**TASK REQUIREMENTS**
Images aside, return all the entries exactly.

**SUPPLIED RECORDS**
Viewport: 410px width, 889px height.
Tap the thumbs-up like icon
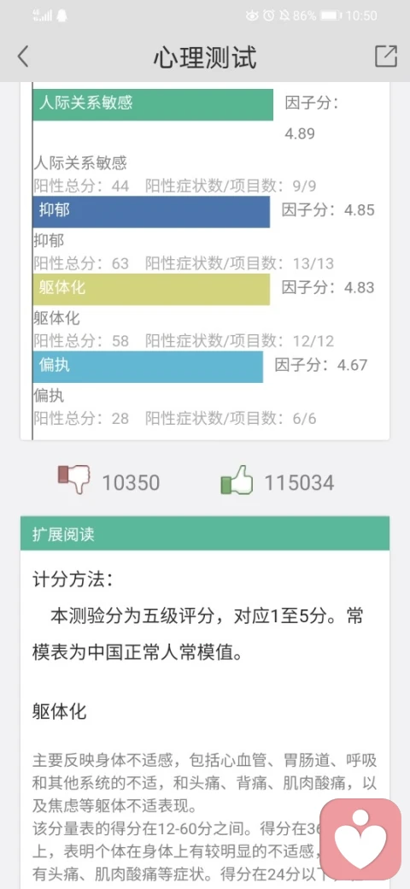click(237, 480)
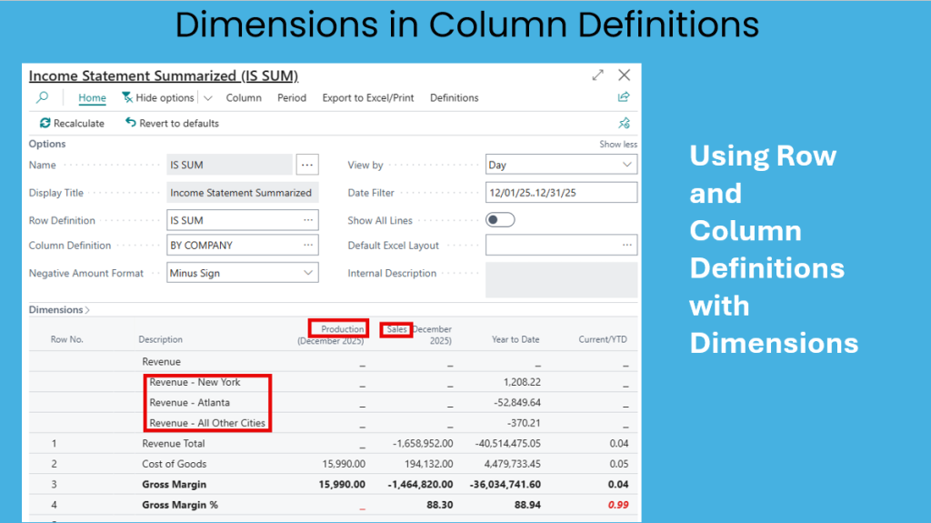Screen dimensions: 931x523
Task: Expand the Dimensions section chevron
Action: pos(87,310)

**WRITTEN SOLUTION**
Viewport: 410px width, 889px height.
Tap the thumbs-up like icon
click(237, 480)
Screen dimensions: 931x523
Task: Expand the Dimensions section chevron
Action: pos(87,310)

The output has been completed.